Les risques de l’opposition

Comment voyez-vous l’avenir du parti travailliste ?

En réalité, les travaillistes ne se rendent pas compte de l’étendue de la catastrophe qui les frappe. Ils cèdent au mythe de la cure d’opposition pour se refaire une santé, mais lorsqu’ils ont perdu les élections de 1979 face à Margaret Thatcher, ils ont attendu 18 ans avant de revenir au pouvoir : aucune élection, contrairement à ce qu’on a pu entendre, n’est « bonne à perdre » ! Pour se reprendre, il faudrait qu’ils puissent parvenir à terme à un accord avec les libéraux démocrates, car, tous seuls, ils n’auront plus la majorité absolue. En effet, dans les termes de la présente coalition, la majorité anti travailliste est de 60 %!

Tout dépendra évidemment de l’élection du nouveau leader du parti et de la position qu’il adoptera, en particulier sur la réforme du mode de scrutin. Pour l’instant, des candidats possibles, seul David Miliband me paraît ouvert à une telle réforme et à une alliance avec le centre : c’est la raison pour laquelle un homme respecté au sein du parti et favorable de longue date au mode de scrutin proportionnel, comme Alan Johnson, s’est déclaré en faveur de l’ancien ministre des Affaires étrangères. D’autre part, il est intéressant de constater que les syndicats sont également favorables à une réforme du mode de scrutin. Plus profondément, il me semble que le parti travailliste doit comprendre qu’ils ne reviendront pas aux affaires par le biais du scrutin uninominal et que leur avenir politique passe par la proportionnelle. En fait, David Cameron représente le plus grand danger pour les travaillistes depuis Margaret Thatcher, mais sur un autre registre, non idéologique.

Et pensez-vous que les libéraux démocrates aient quant à eux perdu leurs électeurs suite à leur alliance avec les conservateurs ?

Il est évidemment impossible de le dire pour l’instant, mais il est certain que cette alliance s’est faite contre les désirs des électeurs (c’est en tout cas ce qu’indiquent toutes les enquêtes d’opinion qui montrent que l’électorat était en majorité favorable à un accord travaillistes-libéraux démocrates, ou alors à un gouvernement conservateur minoritaire, et ce n’est qu’en troisième position qu’arrivait l’accord conservateurs-libéraux démocrates). Cela dit, les libéraux démocrates, s’ils obtiennent une réforme du mode de scrutin, pourront apparaître comme le garant de la stabilité politique dans le pays : voter pour les libéraux démocrates, c’est voter pour un gouvernement stable.

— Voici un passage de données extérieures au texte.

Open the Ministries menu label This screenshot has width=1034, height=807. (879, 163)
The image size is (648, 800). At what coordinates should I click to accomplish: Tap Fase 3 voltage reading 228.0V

Pour finir, vous avez été le professeur de sciences politiques de David Cameron et vous le connaissez bien. Quel portrait en faites-vous ?

Contrairement à l’image parfois véhiculée dans les médias, Cameron est un homme très intelligent, très cultivé, qui a obtenu des résultats remarquables à ses examens à Oxford. Il faut dire également que c’est un homme d’honneur, charmant, loin de l’image véhiculée par les journaux du membre hédoniste de clubs fermés. Il s’agit profondément d’un esprit libéral, un homme calme et réfléchi, comme l’a montré son attitude après les premiers résultats des élections. Il a su prendre la mesure de la situation et agir en conséquence. Il a l’intelligence d’un bon Premier ministre et le tempérament d’un bon Premier ministre.

  • *.

    Professeur de sciences politiques à l’université d’Oxford, Fellow de Brasenose College et auteur de nombreux ouvrages, en particulier sur la constitution britannique, il a publié dernièrement The New British Constitution, Hart, 2009.

  • 1.

    Voir Alexis Tadié, « Grande-Bretagne : des élections très ouvertes », Esprit, mai 2010, p. 180-183.

  • 2.

    Le système proposé au référendum sera celui du vote alternatif (alternative vote). Il s’agit pour les électeurs, sur le bulletin de vote qui comprend tous les noms des candidats, de les classer par ordre de préférence. Ce scrutin revient peu ou prou à un scrutin majoritaire à deux tours. Mais comme les libéraux démocrates sont bien représentés dans tout le pays, ils pourraient effectivement y trouver un intérêt. Cela dit, le paradoxe est que ce mode de scrutin va être proposé par un parti qui est contre, les conservateurs, et par un parti, les libéraux démocrates, qui espère une deuxième modification, pour parvenir à la représentation proportionnelle.